> [Exercise aim]: All pictures are to be dropped, and the remaining data set down exactly.

((

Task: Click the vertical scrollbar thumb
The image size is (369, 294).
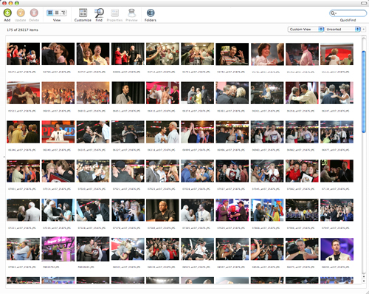Action: (364, 92)
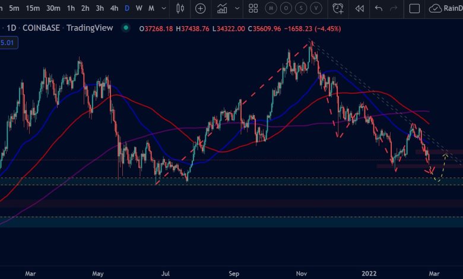Choose the 15m interval button
Image resolution: width=463 pixels, height=279 pixels.
click(x=33, y=8)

))

> [Response area]:
Task: Click the vertical scrollbar thumb
The image size is (369, 294).
Action: (364, 92)
Choose the 15m interval button
Image resolution: width=463 pixels, height=279 pixels.
click(x=33, y=8)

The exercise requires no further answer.